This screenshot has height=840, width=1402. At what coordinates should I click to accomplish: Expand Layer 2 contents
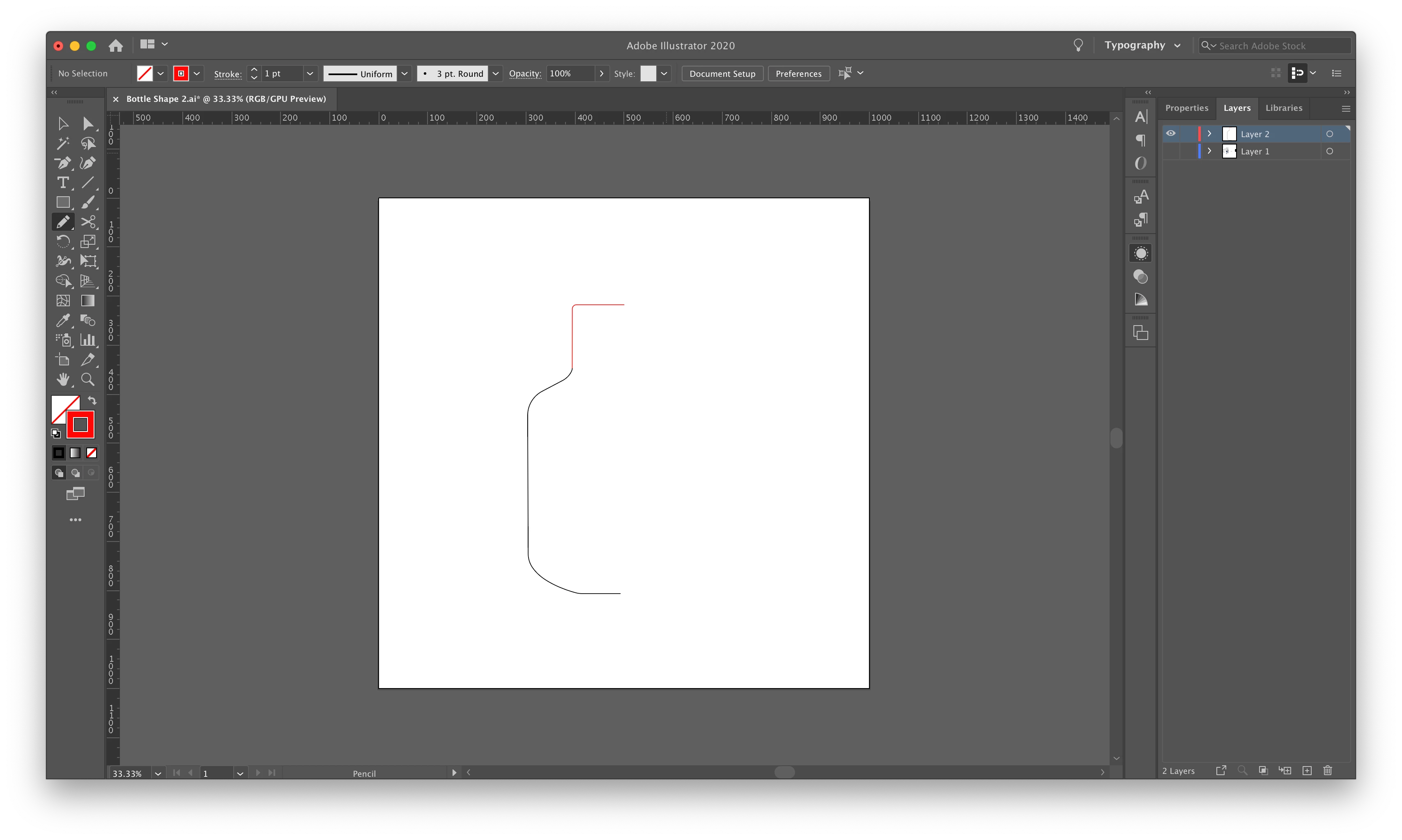coord(1209,133)
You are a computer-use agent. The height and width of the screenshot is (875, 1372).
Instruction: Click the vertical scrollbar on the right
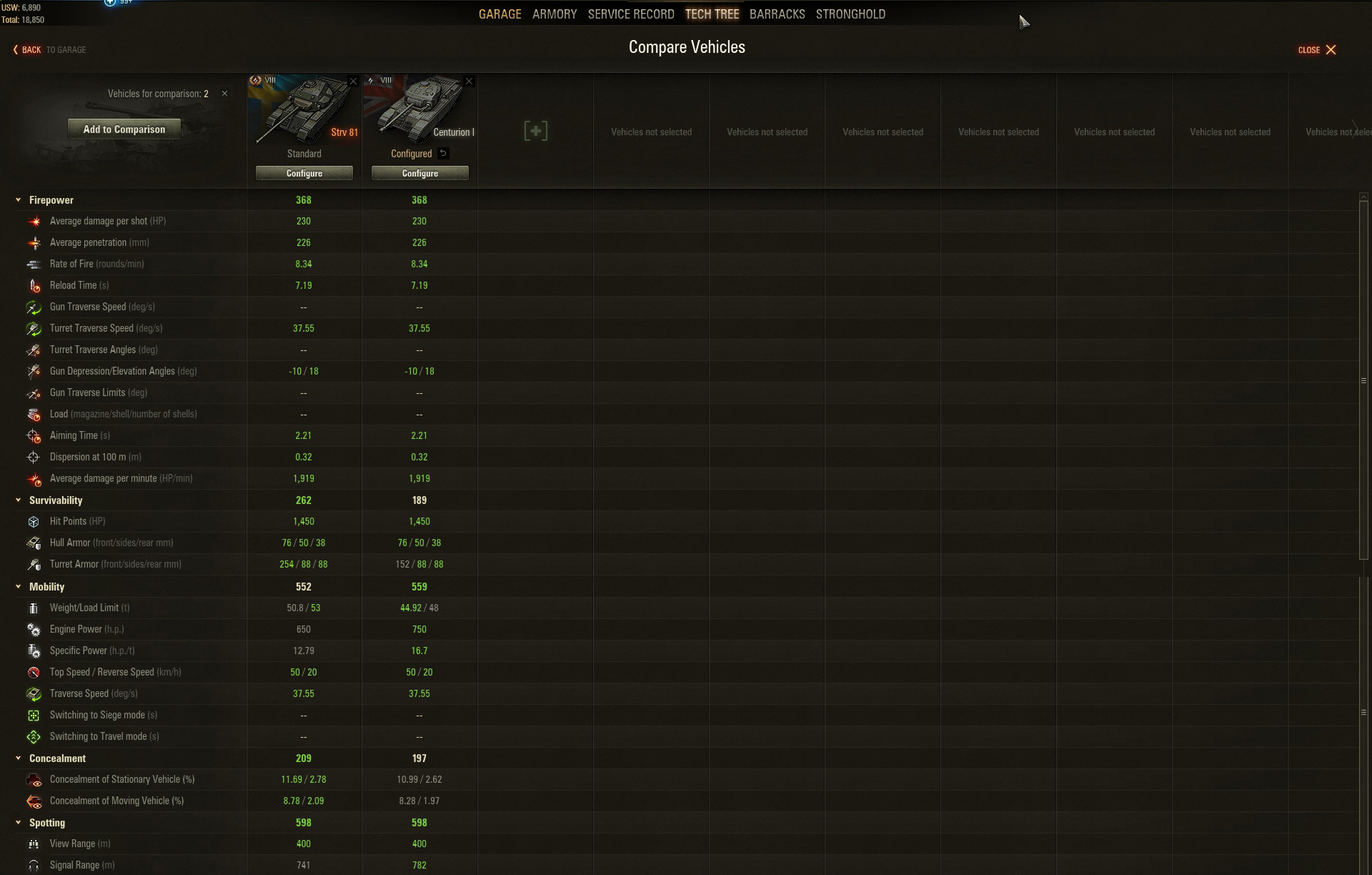pos(1363,379)
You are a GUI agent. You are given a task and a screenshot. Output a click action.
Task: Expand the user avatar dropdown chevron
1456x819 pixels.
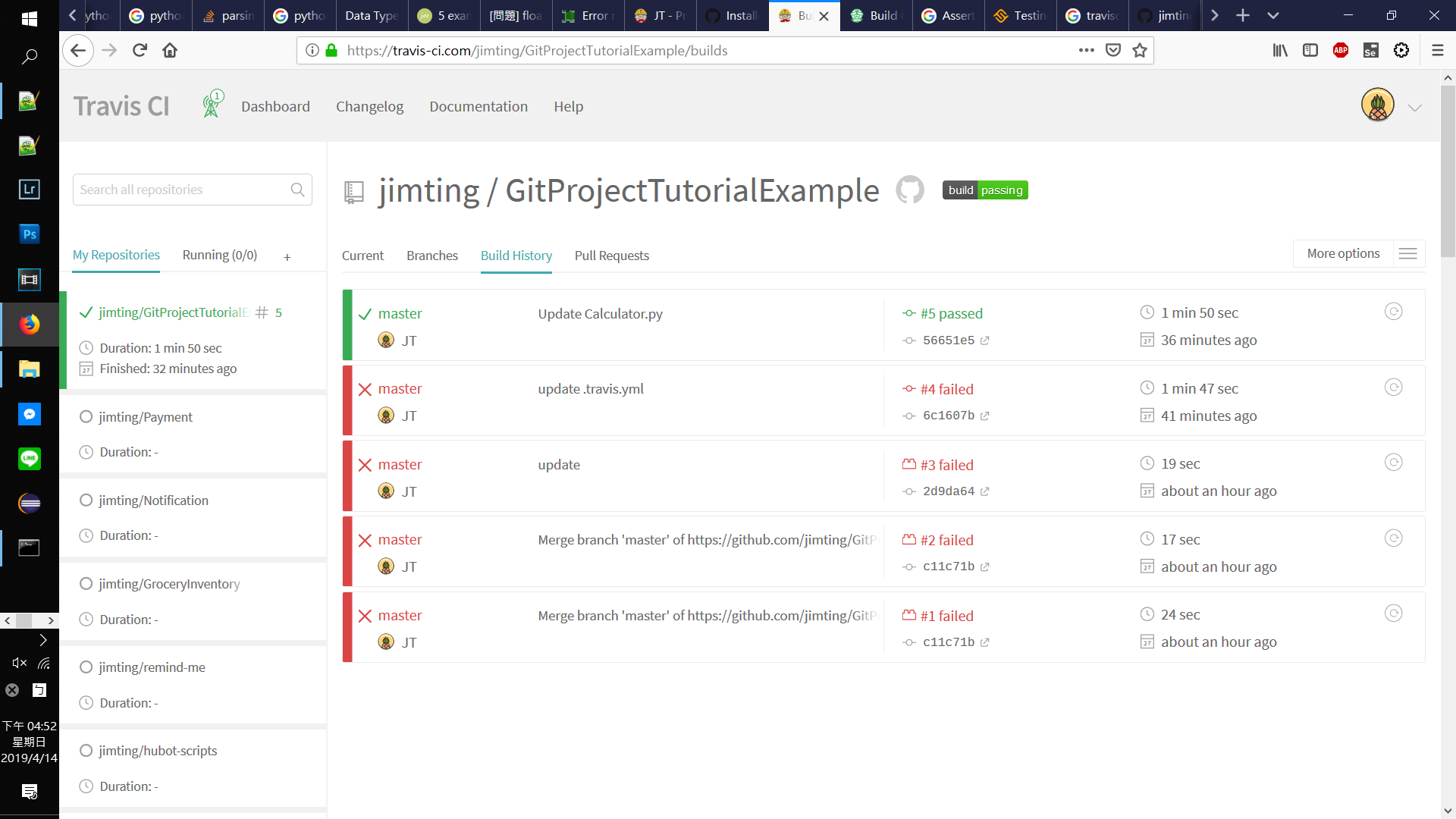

--------------------

(TASK BRIEF)
In the copy, include no pictures, but repeat the listing exactly.

(WRITTEN RESPONSE)
This screenshot has height=840, width=1402. At what coordinates should I click to accomplish: Expand Layer 2 contents
coord(1209,133)
You are a computer-use agent. The height and width of the screenshot is (875, 1372).
Instruction: Click the vertical scrollbar on the right
pos(1363,379)
You are a GUI agent. You are given a task and a screenshot. Output a click action.
Task: Expand the user avatar dropdown chevron
1456x819 pixels.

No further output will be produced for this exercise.